Tajima's D (tajima_d)

Tajima's D cannot be exactly aggregated post hoc from the default output columns because tajima_d_stdev is not additive. Do not average tajima_d values across windows. To enable exact post-hoc aggregation, run with --tajima_components and sum tajima_d_s_counts by observed allele count across the windows being combined.

Each tajima_d_s_counts entry is one or more observed_alleles:segregating_sites pairs. Here observed_alleles is the number of called alleles at those segregating sites, not the number of diploid individuals. For example, if two windows report tajima_d_s_counts as 8:3,10:12 and 8:2,12:5, combine them as 8:5,10:12,12:5 before recomputing the denominator.
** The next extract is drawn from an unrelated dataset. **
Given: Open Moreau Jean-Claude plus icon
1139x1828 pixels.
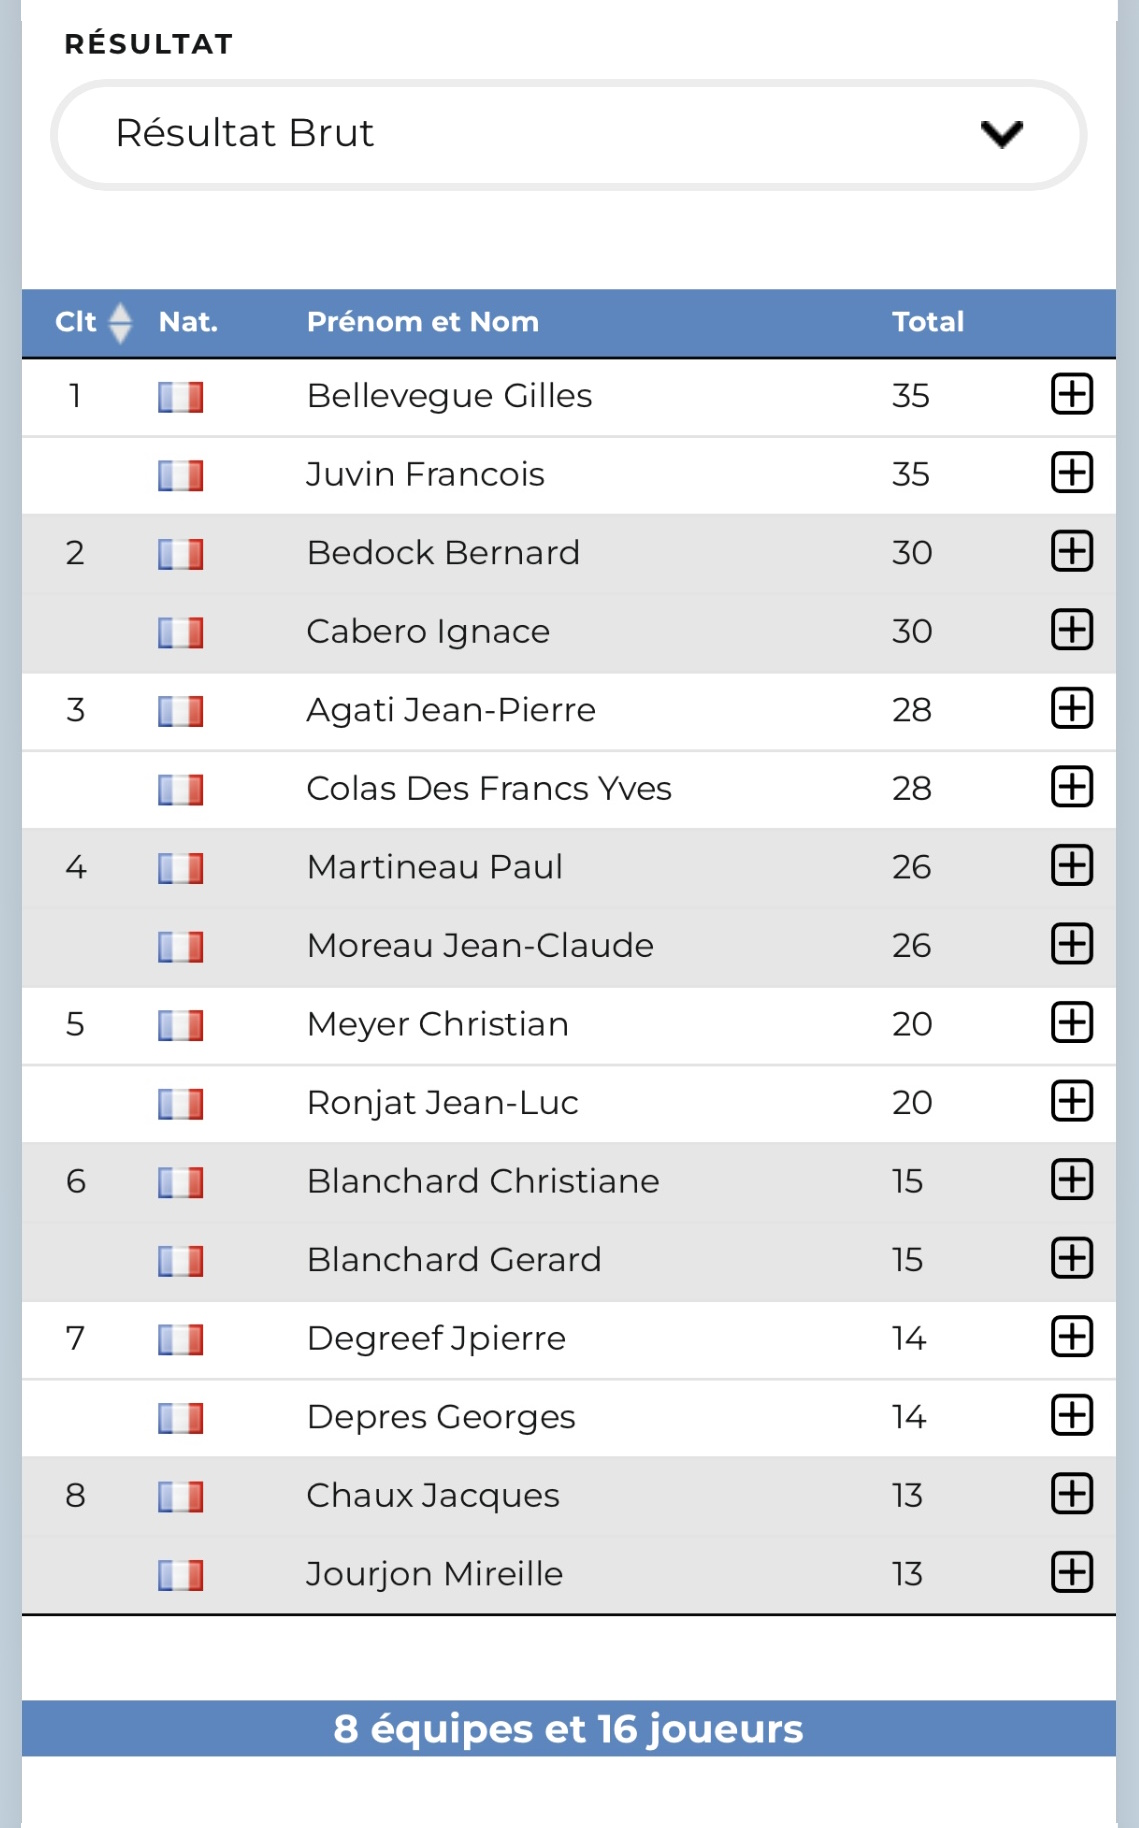Looking at the screenshot, I should coord(1071,945).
This R helper mirrors the denominator calculation used by pixy. Pass aggregate_tajima_d() a data frame containing the windows to combine:

parse_tajima_d_s_counts <- function(value) {
  if (length(value) == 0 || is.na(value)) {
    return(setNames(numeric(), character()))
  }

  value <- as.character(value)
  if (value == "" || value == "NA") {
    return(setNames(numeric(), character()))
  }

  counts <- setNames(numeric(), character())
  for (item in strsplit(value, ",", fixed = TRUE)[[1]]) {
    pair <- strsplit(item, ":", fixed = TRUE)[[1]]
    n <- pair[1]
    old <- counts[n]
    if (is.na(old)) {
      old <- 0
    }
    counts[n] <- old + as.numeric(pair[2])
  }
  counts
}

combine_tajima_d_s_counts <- function(values) {
  total <- setNames(numeric(), character())
  for (value in values) {
    counts <- parse_tajima_d_s_counts(value)
    for (n in names(counts)) {
      old <- total[n]
      if (is.na(old)) {
        old <- 0
      }
      total[n] <- old + counts[n]
    }
  }
  total
}

calc_tajima_d_stdev <- function(s_counts) {
  stdev <- 0
  for (n_name in names(s_counts)) {
    n <- as.integer(n_name)
    s <- as.numeric(s_counts[n_name])
    if (is.na(n) || n < 2 || s <= 0) {
      next
    }

    i <- seq_len(n - 1)
    a1 <- sum(1 / i)
    a2 <- sum(1 / (i^2))
    b1 <- (n + 1) / (3 * (n - 1))
    b2 <- 2 * (n^2 + n + 3) / (9 * n * (n - 1))
    c1 <- b1 - (1 / a1)
    c2 <- b2 - ((n + 2) / (a1 * n)) + (a2 / (a1^2))
    e1 <- c1 / a1
    e2 <- c2 / (a1^2 + a2)

    stdev <- stdev + sqrt((e1 * s) + (e2 * s * (s - 1)))
  }
  stdev
}

aggregate_tajima_d <- function(rows) {
  raw_pi <- sum(rows$raw_pi, na.rm = TRUE)
  raw_watterson_theta <- sum(rows$raw_watterson_theta, na.rm = TRUE)
  s_counts <- combine_tajima_d_s_counts(rows$tajima_d_s_counts)
  tajima_d_stdev <- calc_tajima_d_stdev(s_counts)
  tajima_d <- if (tajima_d_stdev <= 0) {
    NA_real_
  } else {
    (raw_pi - raw_watterson_theta) / tajima_d_stdev
  }

  data.frame(
    tajima_d = tajima_d,
    no_sites = sum(rows$no_sites, na.rm = TRUE),
    raw_pi = raw_pi,
    raw_watterson_theta = raw_watterson_theta,
    tajima_d_stdev = tajima_d_stdev
  )
}

The final calculation is:

(sum(raw_pi) - sum(raw_watterson_theta)) / recomputed_tajima_d_stdev

If recomputed_tajima_d_stdev is zero, the aggregated Tajima's D is undefined and should be reported as NA. Sum no_sites across windows for the aggregated site count. The important detail is that tajima_d_stdev itself is not summable; tajima_d_s_counts is the summable denominator component.

When pixy internally chunks a large requested window, it uses the same segregating-site counts by observed allele count to recompute tajima_d_stdev for the requested output window.